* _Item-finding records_
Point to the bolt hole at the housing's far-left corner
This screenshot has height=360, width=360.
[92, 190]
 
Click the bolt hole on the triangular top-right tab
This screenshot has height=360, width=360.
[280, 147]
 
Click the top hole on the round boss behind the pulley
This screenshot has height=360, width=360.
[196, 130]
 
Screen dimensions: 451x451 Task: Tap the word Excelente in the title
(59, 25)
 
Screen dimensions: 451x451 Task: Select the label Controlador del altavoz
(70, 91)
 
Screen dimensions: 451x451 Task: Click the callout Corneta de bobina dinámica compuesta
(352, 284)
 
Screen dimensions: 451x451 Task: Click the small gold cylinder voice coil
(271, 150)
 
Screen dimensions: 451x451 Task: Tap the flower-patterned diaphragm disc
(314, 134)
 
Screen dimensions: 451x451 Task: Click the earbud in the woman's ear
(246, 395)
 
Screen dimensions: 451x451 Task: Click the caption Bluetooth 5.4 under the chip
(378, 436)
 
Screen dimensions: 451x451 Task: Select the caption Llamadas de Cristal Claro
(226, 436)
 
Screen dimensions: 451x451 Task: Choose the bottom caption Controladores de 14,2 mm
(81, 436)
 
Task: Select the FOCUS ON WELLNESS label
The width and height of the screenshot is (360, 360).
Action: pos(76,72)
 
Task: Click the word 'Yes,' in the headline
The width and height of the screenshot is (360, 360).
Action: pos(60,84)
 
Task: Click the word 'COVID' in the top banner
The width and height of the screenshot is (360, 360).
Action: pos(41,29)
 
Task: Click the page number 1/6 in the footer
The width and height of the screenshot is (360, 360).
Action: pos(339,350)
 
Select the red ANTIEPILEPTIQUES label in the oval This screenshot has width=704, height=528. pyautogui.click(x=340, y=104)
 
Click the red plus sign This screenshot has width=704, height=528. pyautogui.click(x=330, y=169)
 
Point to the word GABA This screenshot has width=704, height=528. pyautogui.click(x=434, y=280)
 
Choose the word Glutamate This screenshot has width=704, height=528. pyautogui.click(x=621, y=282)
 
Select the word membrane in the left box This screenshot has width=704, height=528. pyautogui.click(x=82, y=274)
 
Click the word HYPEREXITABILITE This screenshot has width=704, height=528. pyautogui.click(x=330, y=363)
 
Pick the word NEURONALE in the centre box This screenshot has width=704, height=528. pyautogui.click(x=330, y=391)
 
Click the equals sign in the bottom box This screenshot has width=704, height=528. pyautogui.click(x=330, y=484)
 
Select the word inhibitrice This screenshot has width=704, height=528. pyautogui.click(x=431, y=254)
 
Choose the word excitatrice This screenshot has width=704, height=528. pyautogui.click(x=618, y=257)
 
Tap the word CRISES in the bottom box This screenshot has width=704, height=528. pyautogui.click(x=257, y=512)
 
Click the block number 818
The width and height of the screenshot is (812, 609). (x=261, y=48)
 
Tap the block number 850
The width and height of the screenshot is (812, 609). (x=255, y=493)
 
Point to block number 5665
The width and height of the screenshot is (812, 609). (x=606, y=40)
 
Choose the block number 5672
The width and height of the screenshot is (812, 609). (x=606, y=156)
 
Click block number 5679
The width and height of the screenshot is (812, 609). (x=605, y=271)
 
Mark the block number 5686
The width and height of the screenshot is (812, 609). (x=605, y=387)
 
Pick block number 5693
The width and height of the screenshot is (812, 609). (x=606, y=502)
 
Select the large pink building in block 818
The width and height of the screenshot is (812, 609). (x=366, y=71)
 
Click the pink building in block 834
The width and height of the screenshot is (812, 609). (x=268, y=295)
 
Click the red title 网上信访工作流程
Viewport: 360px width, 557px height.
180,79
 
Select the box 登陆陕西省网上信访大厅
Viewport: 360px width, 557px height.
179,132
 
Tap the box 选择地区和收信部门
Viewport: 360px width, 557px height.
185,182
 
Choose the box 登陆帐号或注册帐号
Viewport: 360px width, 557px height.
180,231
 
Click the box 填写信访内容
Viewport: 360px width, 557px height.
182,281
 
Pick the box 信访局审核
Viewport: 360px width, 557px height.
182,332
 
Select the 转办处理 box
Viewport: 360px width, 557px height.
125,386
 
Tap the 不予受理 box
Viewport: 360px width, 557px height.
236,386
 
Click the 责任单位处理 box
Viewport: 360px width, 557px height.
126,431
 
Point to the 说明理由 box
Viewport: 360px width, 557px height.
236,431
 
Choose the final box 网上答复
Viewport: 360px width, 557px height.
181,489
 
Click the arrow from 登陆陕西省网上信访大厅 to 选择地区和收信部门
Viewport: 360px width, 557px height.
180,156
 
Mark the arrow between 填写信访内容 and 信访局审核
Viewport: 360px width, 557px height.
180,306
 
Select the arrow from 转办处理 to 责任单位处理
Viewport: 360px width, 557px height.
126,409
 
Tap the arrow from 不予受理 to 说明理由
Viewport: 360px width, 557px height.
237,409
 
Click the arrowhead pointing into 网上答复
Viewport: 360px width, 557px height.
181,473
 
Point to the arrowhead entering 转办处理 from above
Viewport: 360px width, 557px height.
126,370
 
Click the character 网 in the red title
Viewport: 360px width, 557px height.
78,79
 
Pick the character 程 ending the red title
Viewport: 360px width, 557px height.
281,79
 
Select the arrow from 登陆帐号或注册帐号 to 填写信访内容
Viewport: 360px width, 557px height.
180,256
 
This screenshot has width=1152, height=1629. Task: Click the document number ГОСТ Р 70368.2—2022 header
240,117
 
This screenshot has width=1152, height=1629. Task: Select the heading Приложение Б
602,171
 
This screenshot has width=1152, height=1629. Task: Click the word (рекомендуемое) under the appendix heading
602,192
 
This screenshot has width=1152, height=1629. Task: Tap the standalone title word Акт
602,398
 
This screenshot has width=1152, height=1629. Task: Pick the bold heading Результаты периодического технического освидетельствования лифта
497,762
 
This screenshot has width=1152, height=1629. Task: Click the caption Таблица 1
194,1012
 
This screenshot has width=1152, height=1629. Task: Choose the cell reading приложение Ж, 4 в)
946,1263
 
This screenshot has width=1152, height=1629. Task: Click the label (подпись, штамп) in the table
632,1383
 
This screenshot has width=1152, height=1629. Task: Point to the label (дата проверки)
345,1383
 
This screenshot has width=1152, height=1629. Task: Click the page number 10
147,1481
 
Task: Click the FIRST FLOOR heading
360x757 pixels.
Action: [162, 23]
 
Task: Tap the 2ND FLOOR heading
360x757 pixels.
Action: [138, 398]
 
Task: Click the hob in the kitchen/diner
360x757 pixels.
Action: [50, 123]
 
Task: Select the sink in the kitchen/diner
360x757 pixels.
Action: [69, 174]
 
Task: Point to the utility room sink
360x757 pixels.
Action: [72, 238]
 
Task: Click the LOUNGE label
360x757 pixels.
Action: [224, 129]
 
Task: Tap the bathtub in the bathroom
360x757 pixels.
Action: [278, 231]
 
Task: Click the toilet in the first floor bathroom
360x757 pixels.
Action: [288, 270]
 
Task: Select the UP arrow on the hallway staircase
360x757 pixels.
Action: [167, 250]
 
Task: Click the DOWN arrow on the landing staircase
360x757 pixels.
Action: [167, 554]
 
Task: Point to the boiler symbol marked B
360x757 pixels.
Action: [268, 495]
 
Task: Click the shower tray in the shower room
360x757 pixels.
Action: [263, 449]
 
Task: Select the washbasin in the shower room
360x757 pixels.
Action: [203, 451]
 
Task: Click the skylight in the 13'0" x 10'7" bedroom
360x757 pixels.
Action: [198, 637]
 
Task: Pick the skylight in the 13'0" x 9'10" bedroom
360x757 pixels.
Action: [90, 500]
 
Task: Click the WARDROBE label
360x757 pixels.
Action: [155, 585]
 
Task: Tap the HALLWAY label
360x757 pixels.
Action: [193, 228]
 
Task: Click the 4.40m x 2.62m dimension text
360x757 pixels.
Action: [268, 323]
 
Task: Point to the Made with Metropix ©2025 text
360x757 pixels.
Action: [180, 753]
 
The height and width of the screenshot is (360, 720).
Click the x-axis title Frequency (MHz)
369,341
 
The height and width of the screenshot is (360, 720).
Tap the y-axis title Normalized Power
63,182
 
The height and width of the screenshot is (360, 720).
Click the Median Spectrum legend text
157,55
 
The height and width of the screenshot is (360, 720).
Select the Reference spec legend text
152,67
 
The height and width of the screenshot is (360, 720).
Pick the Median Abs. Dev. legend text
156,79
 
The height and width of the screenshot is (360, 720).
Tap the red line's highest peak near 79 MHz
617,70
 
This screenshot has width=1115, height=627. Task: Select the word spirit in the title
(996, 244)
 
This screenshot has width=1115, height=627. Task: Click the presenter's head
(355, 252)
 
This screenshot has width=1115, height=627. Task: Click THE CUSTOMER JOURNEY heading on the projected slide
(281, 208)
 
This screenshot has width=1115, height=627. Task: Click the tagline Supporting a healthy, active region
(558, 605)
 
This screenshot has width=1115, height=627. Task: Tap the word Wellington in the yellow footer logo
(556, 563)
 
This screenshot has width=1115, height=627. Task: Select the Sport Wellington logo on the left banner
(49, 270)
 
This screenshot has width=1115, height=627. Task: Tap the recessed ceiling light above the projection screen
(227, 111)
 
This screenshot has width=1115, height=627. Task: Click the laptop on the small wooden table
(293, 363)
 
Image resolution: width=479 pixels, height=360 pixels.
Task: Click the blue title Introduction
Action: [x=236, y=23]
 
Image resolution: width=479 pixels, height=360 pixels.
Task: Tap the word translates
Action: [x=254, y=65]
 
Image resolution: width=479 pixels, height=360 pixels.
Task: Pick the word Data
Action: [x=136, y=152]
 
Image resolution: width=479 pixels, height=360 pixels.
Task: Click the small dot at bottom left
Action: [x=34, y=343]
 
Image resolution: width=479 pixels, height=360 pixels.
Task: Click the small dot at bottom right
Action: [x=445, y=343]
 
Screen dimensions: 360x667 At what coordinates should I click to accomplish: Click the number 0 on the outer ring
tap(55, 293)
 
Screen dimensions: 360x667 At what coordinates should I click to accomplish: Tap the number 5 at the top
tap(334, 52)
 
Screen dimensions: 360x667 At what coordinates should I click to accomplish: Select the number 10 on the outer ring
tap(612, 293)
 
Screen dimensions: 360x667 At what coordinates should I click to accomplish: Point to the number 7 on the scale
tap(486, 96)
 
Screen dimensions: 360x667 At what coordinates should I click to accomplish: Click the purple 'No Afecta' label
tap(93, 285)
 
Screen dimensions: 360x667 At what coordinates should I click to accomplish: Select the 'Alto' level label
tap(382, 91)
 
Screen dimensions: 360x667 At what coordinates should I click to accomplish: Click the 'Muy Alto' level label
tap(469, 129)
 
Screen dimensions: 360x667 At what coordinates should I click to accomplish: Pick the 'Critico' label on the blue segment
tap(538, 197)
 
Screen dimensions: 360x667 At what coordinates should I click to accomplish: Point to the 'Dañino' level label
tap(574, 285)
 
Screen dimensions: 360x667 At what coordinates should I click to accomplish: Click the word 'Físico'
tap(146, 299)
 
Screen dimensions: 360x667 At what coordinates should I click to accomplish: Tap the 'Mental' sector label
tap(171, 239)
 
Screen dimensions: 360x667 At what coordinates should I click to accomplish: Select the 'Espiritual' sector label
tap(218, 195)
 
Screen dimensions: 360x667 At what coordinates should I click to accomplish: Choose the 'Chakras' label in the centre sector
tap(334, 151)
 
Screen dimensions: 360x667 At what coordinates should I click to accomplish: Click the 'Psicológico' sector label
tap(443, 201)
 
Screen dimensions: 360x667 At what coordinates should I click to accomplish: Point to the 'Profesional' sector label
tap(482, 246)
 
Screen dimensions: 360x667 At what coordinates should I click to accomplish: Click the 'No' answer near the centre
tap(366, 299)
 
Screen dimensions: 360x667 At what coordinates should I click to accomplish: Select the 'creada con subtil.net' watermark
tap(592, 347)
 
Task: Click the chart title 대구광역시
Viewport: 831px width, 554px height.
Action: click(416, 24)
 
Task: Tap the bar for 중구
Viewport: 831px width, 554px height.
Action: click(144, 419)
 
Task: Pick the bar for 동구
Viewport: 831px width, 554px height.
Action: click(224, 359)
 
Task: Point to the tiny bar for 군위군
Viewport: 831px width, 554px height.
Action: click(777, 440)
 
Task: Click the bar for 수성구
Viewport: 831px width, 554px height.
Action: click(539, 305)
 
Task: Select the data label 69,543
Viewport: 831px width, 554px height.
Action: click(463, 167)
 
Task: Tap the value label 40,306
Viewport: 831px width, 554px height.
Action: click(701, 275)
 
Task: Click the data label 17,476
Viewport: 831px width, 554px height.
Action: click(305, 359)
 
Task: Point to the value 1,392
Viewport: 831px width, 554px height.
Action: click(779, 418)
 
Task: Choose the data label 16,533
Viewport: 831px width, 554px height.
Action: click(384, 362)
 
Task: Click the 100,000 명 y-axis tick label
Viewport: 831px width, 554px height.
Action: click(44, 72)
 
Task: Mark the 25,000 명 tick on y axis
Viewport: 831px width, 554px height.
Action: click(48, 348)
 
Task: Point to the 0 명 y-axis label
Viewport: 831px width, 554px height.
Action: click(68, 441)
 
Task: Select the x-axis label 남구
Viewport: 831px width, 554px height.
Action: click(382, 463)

* _Work to complete_
Copy out the lines of the listing word for word, from the line with "the 'Psicológico' sector label" to the line with "Action: click(144, 419)", including both of those lines.

* _Task answer_
Screen dimensions: 360x667 At what coordinates should I click to accomplish: Click the 'Psicológico' sector label
tap(443, 201)
 
Screen dimensions: 360x667 At what coordinates should I click to accomplish: Point to the 'Profesional' sector label
tap(482, 246)
 
Screen dimensions: 360x667 At what coordinates should I click to accomplish: Click the 'No' answer near the centre
tap(366, 299)
 
Screen dimensions: 360x667 At what coordinates should I click to accomplish: Select the 'creada con subtil.net' watermark
tap(592, 347)
 
Task: Click the chart title 대구광역시
Viewport: 831px width, 554px height.
Action: click(416, 24)
 
Task: Tap the bar for 중구
Viewport: 831px width, 554px height.
Action: click(144, 419)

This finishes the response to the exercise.